Requirement: Return nothing except the lines from the one that contains "Task: Click the green ROBUST status badge" through the end of the material below, each exactly as given.
[Opening Given records section]
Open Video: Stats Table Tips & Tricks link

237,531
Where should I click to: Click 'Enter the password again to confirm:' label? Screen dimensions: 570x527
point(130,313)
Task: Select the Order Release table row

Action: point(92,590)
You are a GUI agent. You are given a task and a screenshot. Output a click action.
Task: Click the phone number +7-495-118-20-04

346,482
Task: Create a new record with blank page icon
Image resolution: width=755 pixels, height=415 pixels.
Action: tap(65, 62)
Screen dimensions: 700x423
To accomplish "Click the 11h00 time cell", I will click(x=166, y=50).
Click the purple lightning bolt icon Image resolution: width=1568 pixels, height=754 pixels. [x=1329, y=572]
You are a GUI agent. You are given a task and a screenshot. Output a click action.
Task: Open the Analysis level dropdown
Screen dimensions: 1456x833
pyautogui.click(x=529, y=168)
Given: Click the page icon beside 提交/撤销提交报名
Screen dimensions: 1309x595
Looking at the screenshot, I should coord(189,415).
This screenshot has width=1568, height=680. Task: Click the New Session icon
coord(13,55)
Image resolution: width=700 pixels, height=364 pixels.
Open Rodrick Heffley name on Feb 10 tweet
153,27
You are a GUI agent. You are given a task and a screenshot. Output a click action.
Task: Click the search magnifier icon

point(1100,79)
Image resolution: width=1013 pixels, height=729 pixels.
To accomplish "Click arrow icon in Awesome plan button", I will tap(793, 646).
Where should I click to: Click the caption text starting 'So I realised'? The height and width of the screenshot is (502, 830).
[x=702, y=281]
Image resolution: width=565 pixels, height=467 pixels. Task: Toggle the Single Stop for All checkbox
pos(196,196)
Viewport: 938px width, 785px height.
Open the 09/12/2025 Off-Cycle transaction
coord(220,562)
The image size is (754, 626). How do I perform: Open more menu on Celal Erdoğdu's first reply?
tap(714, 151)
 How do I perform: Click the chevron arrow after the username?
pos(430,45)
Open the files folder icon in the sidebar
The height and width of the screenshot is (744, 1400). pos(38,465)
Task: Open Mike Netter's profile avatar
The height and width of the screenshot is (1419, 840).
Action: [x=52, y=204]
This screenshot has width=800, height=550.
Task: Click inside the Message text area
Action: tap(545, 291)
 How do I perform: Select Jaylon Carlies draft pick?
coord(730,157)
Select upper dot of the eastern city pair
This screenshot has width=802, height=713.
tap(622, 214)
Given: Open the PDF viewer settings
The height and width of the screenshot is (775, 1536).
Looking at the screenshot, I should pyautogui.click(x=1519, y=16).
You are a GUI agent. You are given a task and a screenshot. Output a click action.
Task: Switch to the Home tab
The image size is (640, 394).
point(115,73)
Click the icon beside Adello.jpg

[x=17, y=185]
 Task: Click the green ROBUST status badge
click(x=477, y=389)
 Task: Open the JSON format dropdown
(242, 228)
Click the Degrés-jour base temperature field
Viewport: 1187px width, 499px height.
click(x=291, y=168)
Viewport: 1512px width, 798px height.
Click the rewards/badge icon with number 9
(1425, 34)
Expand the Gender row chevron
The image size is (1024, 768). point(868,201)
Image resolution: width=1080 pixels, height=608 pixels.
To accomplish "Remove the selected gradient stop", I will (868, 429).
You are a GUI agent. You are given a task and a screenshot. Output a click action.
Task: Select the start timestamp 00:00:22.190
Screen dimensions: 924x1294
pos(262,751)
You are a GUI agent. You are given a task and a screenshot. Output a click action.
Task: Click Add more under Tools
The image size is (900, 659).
[Closing Given records section]
Response below:
 Task: Click the green ROBUST status badge
click(x=477, y=389)
 Task: Open the JSON format dropdown
(242, 228)
Click the Degrés-jour base temperature field
Viewport: 1187px width, 499px height.
click(x=291, y=168)
Viewport: 1512px width, 798px height.
Click the rewards/badge icon with number 9
(1425, 34)
Expand the Gender row chevron
The image size is (1024, 768). point(868,201)
Image resolution: width=1080 pixels, height=608 pixels.
To accomplish "Remove the selected gradient stop", I will (868, 429).
You are a GUI agent. You are given a task and a screenshot. Output a click action.
Task: Select the start timestamp 00:00:22.190
Screen dimensions: 924x1294
pos(262,751)
You are a GUI agent. You are given a task and a screenshot. Output a click action.
Task: Click Add more under Tools
The image size is (900, 659).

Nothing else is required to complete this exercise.